Written instruction
Could you copy out word for word every item from the line containing "Reorder Sempervivum 'Oddity'" down to the line containing "This screenshot has width=1024, height=576.", with both of those lines included?
***** Dataset rows *****
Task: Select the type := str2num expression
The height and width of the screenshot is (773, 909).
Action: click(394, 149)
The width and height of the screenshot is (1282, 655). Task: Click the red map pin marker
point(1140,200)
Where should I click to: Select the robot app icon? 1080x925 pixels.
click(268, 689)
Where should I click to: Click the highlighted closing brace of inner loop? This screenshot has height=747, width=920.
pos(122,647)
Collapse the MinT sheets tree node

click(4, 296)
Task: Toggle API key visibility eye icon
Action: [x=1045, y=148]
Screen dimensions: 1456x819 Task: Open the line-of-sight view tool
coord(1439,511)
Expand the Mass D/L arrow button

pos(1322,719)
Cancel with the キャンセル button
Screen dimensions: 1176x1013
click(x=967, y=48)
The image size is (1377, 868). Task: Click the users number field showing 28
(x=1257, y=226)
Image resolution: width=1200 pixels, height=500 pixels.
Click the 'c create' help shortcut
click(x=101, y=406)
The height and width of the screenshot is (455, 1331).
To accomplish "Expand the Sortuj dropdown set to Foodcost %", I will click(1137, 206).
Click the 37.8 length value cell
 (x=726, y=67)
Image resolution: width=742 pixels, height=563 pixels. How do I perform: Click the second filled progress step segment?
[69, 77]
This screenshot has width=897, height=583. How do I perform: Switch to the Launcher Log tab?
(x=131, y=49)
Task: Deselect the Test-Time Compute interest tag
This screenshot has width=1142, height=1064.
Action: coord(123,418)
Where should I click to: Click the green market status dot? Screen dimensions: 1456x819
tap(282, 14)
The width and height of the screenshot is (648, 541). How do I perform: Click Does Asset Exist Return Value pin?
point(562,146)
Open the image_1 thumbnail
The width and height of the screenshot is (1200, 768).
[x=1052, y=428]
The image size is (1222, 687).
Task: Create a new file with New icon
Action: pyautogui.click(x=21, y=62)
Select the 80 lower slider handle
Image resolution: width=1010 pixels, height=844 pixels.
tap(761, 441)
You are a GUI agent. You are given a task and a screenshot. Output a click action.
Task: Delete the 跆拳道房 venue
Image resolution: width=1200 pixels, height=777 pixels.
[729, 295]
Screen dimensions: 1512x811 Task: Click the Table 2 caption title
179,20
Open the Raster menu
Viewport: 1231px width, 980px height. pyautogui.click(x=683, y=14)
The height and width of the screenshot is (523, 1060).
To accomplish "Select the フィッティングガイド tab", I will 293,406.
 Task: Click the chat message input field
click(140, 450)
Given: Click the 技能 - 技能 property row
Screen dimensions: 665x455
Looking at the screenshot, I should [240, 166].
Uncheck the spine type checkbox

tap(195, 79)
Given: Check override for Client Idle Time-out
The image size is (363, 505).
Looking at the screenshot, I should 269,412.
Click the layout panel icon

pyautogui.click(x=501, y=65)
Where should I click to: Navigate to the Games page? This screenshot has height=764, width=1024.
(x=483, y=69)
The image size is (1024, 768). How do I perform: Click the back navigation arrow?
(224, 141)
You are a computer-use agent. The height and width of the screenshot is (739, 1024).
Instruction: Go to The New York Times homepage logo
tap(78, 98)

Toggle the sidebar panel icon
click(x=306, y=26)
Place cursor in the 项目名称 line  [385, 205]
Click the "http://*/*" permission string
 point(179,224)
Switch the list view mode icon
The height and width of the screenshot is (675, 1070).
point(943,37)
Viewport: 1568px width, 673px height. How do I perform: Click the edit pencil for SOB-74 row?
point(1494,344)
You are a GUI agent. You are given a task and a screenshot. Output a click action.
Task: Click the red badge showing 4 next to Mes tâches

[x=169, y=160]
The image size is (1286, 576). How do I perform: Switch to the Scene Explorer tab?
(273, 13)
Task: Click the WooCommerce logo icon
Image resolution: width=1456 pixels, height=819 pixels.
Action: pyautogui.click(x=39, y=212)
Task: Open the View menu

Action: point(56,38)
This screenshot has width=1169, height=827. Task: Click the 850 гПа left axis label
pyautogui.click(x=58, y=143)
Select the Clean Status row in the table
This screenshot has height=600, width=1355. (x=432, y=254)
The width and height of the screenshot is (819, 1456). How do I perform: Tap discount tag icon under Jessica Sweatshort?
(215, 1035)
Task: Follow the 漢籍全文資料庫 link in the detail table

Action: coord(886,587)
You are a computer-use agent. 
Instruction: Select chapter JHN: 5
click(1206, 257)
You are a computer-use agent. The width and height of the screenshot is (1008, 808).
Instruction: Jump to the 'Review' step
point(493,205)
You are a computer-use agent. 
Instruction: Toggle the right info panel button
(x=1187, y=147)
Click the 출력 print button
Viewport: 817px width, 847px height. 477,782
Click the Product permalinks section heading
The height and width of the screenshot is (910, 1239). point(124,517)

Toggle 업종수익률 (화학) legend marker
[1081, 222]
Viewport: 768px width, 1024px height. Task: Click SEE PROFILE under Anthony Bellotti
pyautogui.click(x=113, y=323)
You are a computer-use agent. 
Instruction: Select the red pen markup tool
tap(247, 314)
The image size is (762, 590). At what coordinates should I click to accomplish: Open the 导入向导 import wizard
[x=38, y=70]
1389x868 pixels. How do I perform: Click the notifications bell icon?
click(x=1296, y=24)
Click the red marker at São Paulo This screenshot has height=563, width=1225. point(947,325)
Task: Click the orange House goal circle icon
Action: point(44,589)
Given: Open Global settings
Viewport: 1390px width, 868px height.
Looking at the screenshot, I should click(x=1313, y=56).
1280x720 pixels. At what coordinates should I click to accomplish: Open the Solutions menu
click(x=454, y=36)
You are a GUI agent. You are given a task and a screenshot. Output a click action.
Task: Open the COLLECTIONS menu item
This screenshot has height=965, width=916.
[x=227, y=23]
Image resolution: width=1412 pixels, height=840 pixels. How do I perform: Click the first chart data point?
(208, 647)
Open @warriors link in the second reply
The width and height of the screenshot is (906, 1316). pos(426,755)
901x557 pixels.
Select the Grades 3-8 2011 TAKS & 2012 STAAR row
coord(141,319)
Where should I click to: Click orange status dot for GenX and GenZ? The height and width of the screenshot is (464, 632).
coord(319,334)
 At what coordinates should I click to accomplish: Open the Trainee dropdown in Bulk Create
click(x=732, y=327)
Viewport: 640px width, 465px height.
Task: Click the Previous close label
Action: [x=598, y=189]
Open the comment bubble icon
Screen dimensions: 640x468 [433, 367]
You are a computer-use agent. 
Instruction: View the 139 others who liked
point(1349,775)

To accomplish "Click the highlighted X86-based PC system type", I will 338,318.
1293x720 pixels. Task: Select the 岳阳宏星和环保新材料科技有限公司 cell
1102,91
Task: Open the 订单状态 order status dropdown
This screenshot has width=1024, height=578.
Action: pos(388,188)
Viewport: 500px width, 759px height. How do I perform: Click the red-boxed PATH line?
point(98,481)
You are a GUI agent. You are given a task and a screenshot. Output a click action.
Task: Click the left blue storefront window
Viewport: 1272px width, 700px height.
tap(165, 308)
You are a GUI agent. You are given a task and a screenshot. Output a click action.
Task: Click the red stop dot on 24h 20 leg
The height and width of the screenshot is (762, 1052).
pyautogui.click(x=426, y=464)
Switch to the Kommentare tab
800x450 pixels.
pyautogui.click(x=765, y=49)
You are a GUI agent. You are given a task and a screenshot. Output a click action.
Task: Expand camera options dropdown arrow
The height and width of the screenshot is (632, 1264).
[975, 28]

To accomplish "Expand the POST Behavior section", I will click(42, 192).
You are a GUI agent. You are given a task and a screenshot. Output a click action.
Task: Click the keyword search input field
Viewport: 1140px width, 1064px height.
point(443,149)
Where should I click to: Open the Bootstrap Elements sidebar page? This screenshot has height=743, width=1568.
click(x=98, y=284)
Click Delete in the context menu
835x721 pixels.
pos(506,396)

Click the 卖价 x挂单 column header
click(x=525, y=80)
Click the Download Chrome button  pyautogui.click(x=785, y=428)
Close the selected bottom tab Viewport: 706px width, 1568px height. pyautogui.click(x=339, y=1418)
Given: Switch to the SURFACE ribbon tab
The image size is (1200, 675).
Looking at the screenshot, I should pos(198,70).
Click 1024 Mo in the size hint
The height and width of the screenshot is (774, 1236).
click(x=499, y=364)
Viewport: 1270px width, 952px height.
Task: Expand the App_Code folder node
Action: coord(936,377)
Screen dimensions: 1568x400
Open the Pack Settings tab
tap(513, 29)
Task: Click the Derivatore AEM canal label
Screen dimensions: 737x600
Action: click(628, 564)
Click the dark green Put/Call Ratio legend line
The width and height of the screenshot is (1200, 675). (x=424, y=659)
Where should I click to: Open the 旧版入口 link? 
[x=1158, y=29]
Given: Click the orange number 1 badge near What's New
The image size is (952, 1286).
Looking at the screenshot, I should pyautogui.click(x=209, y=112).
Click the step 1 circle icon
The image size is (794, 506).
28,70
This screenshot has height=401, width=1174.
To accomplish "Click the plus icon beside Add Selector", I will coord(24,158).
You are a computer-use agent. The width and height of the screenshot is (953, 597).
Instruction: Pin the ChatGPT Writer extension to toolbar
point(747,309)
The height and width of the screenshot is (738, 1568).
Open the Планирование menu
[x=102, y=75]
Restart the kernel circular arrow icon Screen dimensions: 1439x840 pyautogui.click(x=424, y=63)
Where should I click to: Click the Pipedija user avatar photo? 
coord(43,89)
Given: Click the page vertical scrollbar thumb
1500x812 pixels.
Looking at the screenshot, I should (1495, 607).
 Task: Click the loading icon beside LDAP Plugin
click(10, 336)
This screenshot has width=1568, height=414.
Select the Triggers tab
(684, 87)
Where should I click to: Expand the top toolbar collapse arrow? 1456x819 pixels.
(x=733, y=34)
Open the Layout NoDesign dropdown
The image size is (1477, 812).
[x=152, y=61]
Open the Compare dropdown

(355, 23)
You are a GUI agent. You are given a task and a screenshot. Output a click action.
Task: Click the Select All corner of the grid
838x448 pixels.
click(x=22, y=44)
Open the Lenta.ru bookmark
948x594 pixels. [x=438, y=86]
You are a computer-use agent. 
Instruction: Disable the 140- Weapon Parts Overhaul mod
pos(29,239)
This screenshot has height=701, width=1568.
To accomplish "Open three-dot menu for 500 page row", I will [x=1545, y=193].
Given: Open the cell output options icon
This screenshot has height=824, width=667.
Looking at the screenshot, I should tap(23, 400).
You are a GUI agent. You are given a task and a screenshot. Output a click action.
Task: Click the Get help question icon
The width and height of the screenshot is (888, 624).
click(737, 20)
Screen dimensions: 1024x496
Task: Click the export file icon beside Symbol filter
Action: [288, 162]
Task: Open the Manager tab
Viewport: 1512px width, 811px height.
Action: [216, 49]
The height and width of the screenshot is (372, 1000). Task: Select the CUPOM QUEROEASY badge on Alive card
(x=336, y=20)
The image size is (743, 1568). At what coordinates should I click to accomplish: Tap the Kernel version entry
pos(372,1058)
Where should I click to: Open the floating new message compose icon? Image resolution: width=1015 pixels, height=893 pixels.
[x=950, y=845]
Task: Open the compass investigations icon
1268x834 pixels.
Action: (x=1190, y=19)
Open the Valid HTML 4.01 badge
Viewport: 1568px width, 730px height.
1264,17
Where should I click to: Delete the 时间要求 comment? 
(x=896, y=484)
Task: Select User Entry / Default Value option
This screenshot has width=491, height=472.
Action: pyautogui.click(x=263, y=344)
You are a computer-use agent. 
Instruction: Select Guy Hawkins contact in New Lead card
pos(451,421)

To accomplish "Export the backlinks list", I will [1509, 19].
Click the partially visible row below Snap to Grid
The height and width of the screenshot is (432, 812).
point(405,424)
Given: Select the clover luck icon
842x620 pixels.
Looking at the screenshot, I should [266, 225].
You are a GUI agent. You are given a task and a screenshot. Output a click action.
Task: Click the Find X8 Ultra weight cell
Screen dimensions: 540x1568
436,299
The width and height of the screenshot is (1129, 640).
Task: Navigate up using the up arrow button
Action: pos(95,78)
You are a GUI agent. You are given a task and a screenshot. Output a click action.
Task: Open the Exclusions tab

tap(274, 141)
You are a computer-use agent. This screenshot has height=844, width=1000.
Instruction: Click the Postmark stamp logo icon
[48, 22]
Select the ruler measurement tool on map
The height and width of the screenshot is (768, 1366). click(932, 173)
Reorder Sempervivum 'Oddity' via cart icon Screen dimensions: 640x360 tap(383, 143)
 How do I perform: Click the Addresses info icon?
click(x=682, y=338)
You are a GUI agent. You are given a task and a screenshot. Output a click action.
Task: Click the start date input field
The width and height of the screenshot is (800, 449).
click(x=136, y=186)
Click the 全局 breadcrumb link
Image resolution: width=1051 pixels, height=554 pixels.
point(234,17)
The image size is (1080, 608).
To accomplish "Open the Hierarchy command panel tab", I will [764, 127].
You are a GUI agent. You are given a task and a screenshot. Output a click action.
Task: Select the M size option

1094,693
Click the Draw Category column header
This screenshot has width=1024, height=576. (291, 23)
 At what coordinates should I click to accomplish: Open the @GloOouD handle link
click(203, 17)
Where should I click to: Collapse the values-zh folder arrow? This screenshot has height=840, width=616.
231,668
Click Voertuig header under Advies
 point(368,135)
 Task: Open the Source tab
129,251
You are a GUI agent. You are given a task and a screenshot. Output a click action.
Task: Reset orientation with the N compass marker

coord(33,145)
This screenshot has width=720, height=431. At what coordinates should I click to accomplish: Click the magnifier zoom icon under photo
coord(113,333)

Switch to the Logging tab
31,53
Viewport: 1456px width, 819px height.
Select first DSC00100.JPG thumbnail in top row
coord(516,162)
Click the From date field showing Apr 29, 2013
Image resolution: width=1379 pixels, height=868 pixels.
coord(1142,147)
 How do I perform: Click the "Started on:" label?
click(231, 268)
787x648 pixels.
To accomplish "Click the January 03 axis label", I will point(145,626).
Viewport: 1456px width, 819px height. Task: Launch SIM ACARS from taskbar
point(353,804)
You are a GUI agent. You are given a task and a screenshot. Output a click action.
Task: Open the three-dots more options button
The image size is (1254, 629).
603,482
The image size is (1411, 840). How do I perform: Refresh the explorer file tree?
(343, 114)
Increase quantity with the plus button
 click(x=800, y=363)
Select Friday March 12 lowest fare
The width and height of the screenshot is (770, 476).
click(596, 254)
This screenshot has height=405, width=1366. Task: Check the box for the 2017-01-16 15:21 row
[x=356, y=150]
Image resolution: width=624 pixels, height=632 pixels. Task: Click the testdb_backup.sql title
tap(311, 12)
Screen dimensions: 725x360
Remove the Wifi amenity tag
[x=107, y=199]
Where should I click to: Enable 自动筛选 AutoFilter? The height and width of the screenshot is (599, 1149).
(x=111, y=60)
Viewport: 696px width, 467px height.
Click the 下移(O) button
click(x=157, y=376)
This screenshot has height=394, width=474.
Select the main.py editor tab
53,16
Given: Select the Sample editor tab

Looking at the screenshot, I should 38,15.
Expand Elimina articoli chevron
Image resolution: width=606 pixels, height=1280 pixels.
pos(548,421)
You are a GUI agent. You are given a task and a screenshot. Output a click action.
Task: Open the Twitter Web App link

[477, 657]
*****
Right answer
Reorder Sempervivum 'Oddity' via cart icon Screen dimensions: 640x360 tap(383, 143)
 How do I perform: Click the Addresses info icon?
click(x=682, y=338)
You are a GUI agent. You are given a task and a screenshot. Output a click action.
Task: Click the start date input field
The width and height of the screenshot is (800, 449).
click(x=136, y=186)
Click the 全局 breadcrumb link
Image resolution: width=1051 pixels, height=554 pixels.
point(234,17)
The image size is (1080, 608).
To accomplish "Open the Hierarchy command panel tab", I will [764, 127].
You are a GUI agent. You are given a task and a screenshot. Output a click action.
Task: Select the M size option

1094,693
Click the Draw Category column header
This screenshot has width=1024, height=576. (291, 23)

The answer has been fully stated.